I can, just fine. Dealing with someone who acts as if only certain words in the letter have any viability while totally disregarding the rest is what I have trouble with.
Okay, so the US Supreme Court of Appeals, who sets LEGAL precedent , and states the law is Constitutional and is binding on EVERYONE...... is totally meaningless.
Oh, that's right, I forgot.
You only acknowledge those things if they agree with your agenda.
Alllrightythen!
Remember what I'd said the other day about you having risen a little bit in my opinion?
Never mind.
Hood and Sherman used the same word for members of the African race during their correspondence.
I recently read it, so consider that a couple of data points, not necessarily indicative of anything in particular.
The plural of anecdote is not data.
Since there were no voice recorders, who said what to whom at that time can never be known.

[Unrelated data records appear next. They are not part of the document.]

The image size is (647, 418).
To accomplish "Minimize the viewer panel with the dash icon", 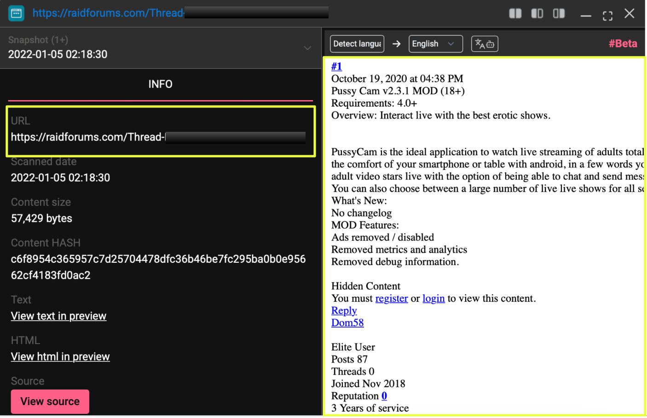I will [585, 16].
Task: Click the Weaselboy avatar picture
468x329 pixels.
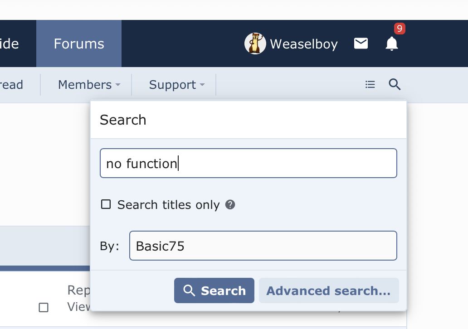Action: [255, 44]
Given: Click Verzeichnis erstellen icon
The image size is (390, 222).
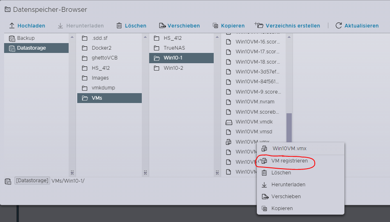Looking at the screenshot, I should point(259,25).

Perhaps one might back off a bit on the accusations for what can never be known.
You note my style is to make a statement, and after the Rebs take offense with it, to post the evidence.
I knew you were mercurial so it comes as no surprise.
The point stands. The south had no legitimate complaint. They were whiners who couldn’t stand it even when they were winning.
Lee owned slaves. His family owned slaves. Jackson owned slaves. Jeff davis owned slaves.
Lee fathered slaves. Jeff Davis fathered slaves. It was common, but not much spoken of in polite conversation.
Lincoln was a significant player in the R. Party in illinois. The R party wanted to limit slavery from the territories. It was widely believed that the domestic institutions of the states could not be changed by the federal government under normal circumstances, but the status of Slavery could be controlled by the Congress.
Abolitionists saw that as a very small but perhaps achievable step toward elimination of slavery. Abolitionists wanted slavery abolished.
The first thing Lee did when he returned from the Army to execute his father in law’s will was to put up whipping posts.
And he made sure they were used. He was known as a cruel slave master before the war.